Jombang – Siswa SDN Sumberaji 2, Kecamatan Kabuh susah sinyal internet dalam belajar daring. Sebagian siswa belajar di makam agar mendapat sinyal internet.
Belajar daring di tempat pemakaman umum Dusun Ngapus, Desa Sumberaji sudah menjadi rutinitas sejumlah siswa SDN Sumberaji 2, sejak sekitar 4 bulan yang lalu. Atau sejak virus Corona mewabah, sehingga sekolah menerapkan pembelajaran jarak jauh (PJJ) untuk mencegah penyebaran virus tersebut.
Seperti yang dilakukan Salsa Nur Azizah, warga Dusun Ngapus, yang kini duduk di bangku kelas 6 SDN Sumberaji 2. Bersama lima teman satu kampungnya, setiap pagi dia harus berjalan kaki menuju makam Dusun Ngapus. Jaraknya sekitar 300 meter dari tempat tinggal mereka.
Makam Dusun Ngapus terletak di bukit yang lumayan tinggi. Sehingga sinyal internet masih bisa terjangkau. Namun, jalan menuju ke lokasi berupa tanah dan batu yang lumayan terjal.
Sebenarnya jalan menuju ke makam Dusun Ngapus masih bisa diakses menggunakan sepeda motor. Salsa dan teman satu kelasnya di SDN Sumberaji 2, setiap hari berjalan kaki ke makam karena tidak diantar oleh orang tua mereka.
“Kami belajar daring di kuburan karena di rumah tidak ada sinyal internet,” kata Salsa kepada wartawan, Senin (10/8/2020).
Sampai di makam Dusun Ngapus, mereka berpencar mencari sinyal internet menggunakan ponsel pintar masing-masing. Ada yang di tengah-tengah area makam, ada juga yang di pinggir pekuburan tersebut. Mereka lantas mengerjakan tugas dari guru yang dibagikan melalui aplikasi percakapan.

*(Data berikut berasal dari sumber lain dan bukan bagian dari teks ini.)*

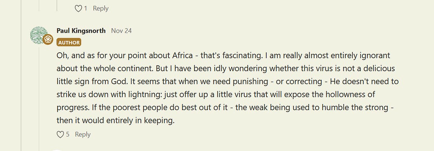Reply to the comment with 1 like

101,9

“Setiap hari (ke makam) karena tugas sekolah setiap hari. Kadang pagi, kadang sore. Kami tidak takut di kuburan ini,” terang Salsa.
Oleh sebab itu, Salsa merasakan tidak enaknya sekolah secara daring. Jika PJJ terus berjalan karena pandemi COVID-19 tak kunjung selesai, dia berharap pemerintah membantu pemasangan wifi di Dusun Ngapus.
“Sekolah daring ga enak karena cari sinyalnya jauh. Inginnya dipasang wifi,” ujarnya.
Kepala SDN Sumberaji 2, Surati menjelaskan, sekolahnya saat ini hanya mempunyai 16 siswa. Yaitu 4 siswa kelas 1, 2 siswa kelas 2, 4 siswa kelas 5, serta 6 siswa kelas 6. Sedangkan kelas 3 dan 4 tidak ada siswanya sama sekali.
Surati rupanya mengetahui kondisi siswa kelas 5 dan 6 yang harus belajar di makam Dusun Ngapus karena susahnya sinyal internet. Namun, pihaknya tidak bisa berbuat banyak. Karena pemasangan wifi di kampung ini juga terkendala.
“Kami mau pasang wifi, petugasnya datang ke sini, tapi petugasnya tidak bisa menjamin bisa terkoneksi 100 persen. Sementara biayanya mahal, dulu itu sebulan Rp 200 ribu. Sehingga tidak jadi pasang wifi,” jelasnya.
Untuk itu, Surati memberi kelonggaran waktu mengerjakan tugas bagi siswa kelas 5 dan 6. “Karena harus cari sinyal dulu ke makam. Tugas hari ini baru besok bisa dikumpulkan,” tambahnya.
Sementara pembelajaran bagi siswa kelas 1 dan 2, kata Surati, dilakukan dengan teknik luring atau di luar jaringan. Artinya, para guru mata pelajaran datang ke rumah siswa untuk memberikan tugas secara langsung. Baru keesokan harinya, orang tua siswa mengumpulkan tugas anak-anaknya ke sekolah.
“Karena anak-anak kelas 1 dan 2 banyak yang tidak bisa mengoperasikan ponsel pintar. Para orang tua mereka juga awam, mohon maaf, karena orang desa,” ungkapnya.
Surati berharap, pandemi COVID-19 segera berakhir. Sehingga semua siswa SDN Sumberaji 2 bisa belajar di sekolah seperti sedia kala.
“Saya dan teman-teman berdoa semoga pandemi ini segera berakhir, biar anak-anak bisa belajar maksimal sesuai yang ada di kurikulum itu,” pungkasnya.